Но ведь практически все крупные немецкие компании, включая дочерние компании американских корпораций, использовали принудительный труд! Что же получается, все их менеджеры и владельцы без исключения были «оппортунистами» и «жадными» личностями, все они были «плохими парнями»? В реальности их личные добродетели или пороки не играли совершенно никакой роли. У них не было выбора. Даже самые добродетельные менеджеры были вынуждены использовать подневольных работников, к этому их вынуждала логика капиталистической системы, которая в контексте так называемого свободного рынка дает возможность производить и получать прибыль, — а значит, и выживать, и процветать — только в ходе беспощадной конкуренции с другими производителями. Сам Шперер признает это, когда он пишет, что менеджеры компаний «также и во время войны мотивировались вечной потребностью максимизировать прибыль». Понятно, что Шперер имеет в виду капиталистическую систему, в которой частная собственность и конкуренция являются альфой и омегой. Разве не ясно, что «оппортунизм» и «жадность», о которых упоминает Визен, — это не просто личные пороки, но неотъемлемая часть самой системы? Если практически все крупные компании в гитлеровской Германии, включая и филиалы американских корпораций, использовали труд принудительных рабочих и были «впутаны» во многие другие преступления нацистского режима, то это произошло не из-за личной злобы менеджеров или собственников, но из-за характеристик самой капиталистической системы, которая требует даже от самых благородных бизнесменов быть настолько «жадными» и «оппортунистическими», насколько это возможно, когда речь заходит о максимизации их прибыли.

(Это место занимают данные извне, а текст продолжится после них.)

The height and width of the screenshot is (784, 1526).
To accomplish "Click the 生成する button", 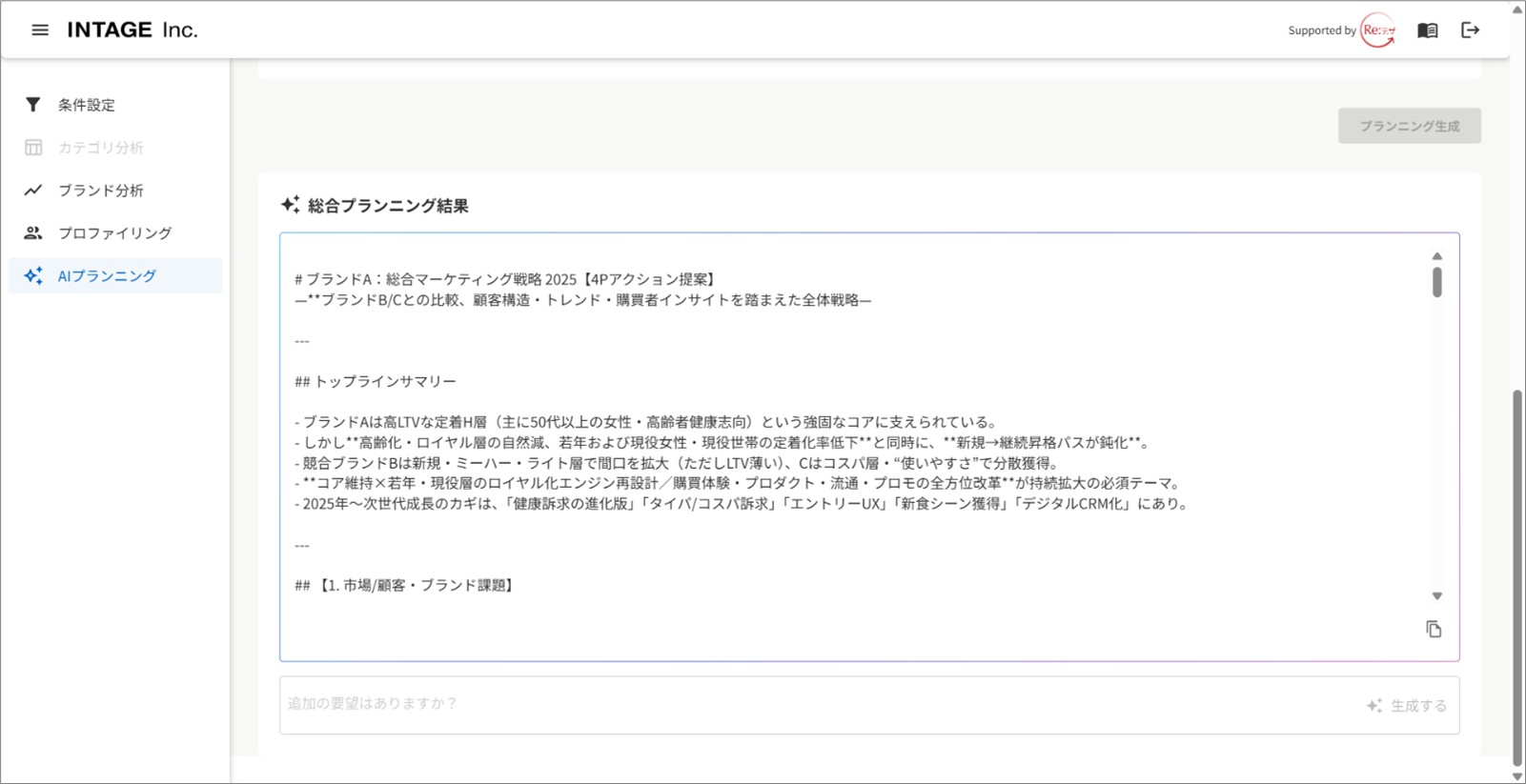I will pyautogui.click(x=1407, y=706).
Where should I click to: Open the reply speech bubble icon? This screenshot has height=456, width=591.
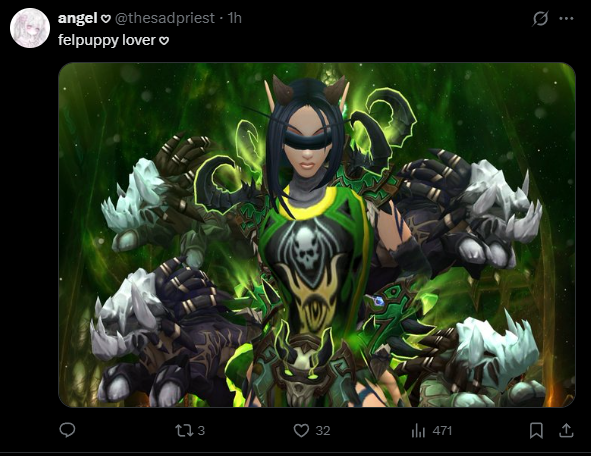(x=67, y=430)
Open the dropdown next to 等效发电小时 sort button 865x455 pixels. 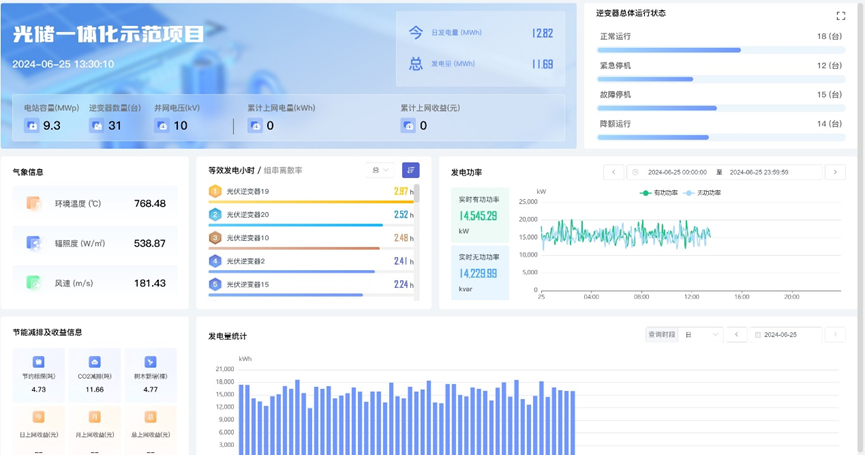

Еще в девятнадцатом веке капитализм прикрывался идейной мантией либерализма, идеологии, которая изображает на своем знамени свободу. Это мощная идеология, потому что невозможно быть против свободы. Но свобода — это абстрактное понятие, нечто такое, что существует только в теории. На практике существует много различных форм свободы. Свобода либеральной идеологии, очевидно, есть специфическая форма свободы: это свободное предпринимательство, свобода выбора предпринимателя, капиталиста, лица, которое владеет капиталом и контролирует его. Свобода либерализма — это вовсе не свобода труда, не свобода трудящихся. Например, нет никакого противоречия в том, что капиталу при нацизме удалось процветать благодаря принудительному труду, то есть, благодаря несвободному труду. При нацизме и благодаря ему капитал стал более свободным, чем он был раньше, а труд — менее свободным. То есть, нацизм был инструментом, который позволял капиталу осуществлять и максимизировать свою свободу за счет минимизации свободы труда.
Историк Марк Шпурер считает противоречием то, что тоталитаризм Гитлера позволил компаниям и банкам получать большие прибыли, потому что это противоречит теории «примата политики». Согласно этой теории, в Третьем Рейхе политические лидеры нацистской Германии, такие, как Гитлер и Геринг, навязывали свою волю промышленникам и банкирам, экономическим лидерам страны. Так что политика доминировала над экономикой, которая и при Гитлере по-прежнему носила капиталистический характер. Эта теория подразумевает, что немецкие капиталисты были лишь объектом и часто даже жертвойнацистской политики, в которой они трагически запутались как мухи в паутине. Если банкиры и промышленники и были замешаны в преступлениях нацистов, например, через использование подневольного труда, то это было потому, что они были своего рода заключенными в политической системе нацистов. Однако эта теория не объясняет, как возникла эта политическая система, какой была в этом роль заправил большого бизнеса и высших финансовых кругов, как и почему они попали в эту систему. Неудивительно, что теория «примата» политики является официальной теорией придворных историков, пытающихся обелить роль большого бизнеса в Третьем Рейхе, историков, которые, в некоторых случаях, даже просто наняты банками и компаниями, оплатившими написание ими истории их приключений в гитлеровской Германии.
С точки зрения этой теории, податливость нацистского режима в отношении компаний во время войны действительно является аномалией. Но эта податливость совершенно не противоречива, если вы понимаете, что, как мы видели ранее, немецкие промышленники и банкиры вместе с другими представителями элиты привели к власти нацистский режим. В контексте глубокого экономического кризиса они создали политическую инфраструктуру, которая должна была позволить им преследовать свою изначальную цель, то есть, получение как можно большей прибыли. Эту альтернативную теорию можно было бы назвать теорией «примата экономики». Как мы уже отмечали ранее, есть и еще одно вопиющее противоречие с теорией «примата политики», того факта, что нацистам, якобы, приходилось выпрашивать кредиты у банков, и за эти кредиты они должны были платить высокие проценты.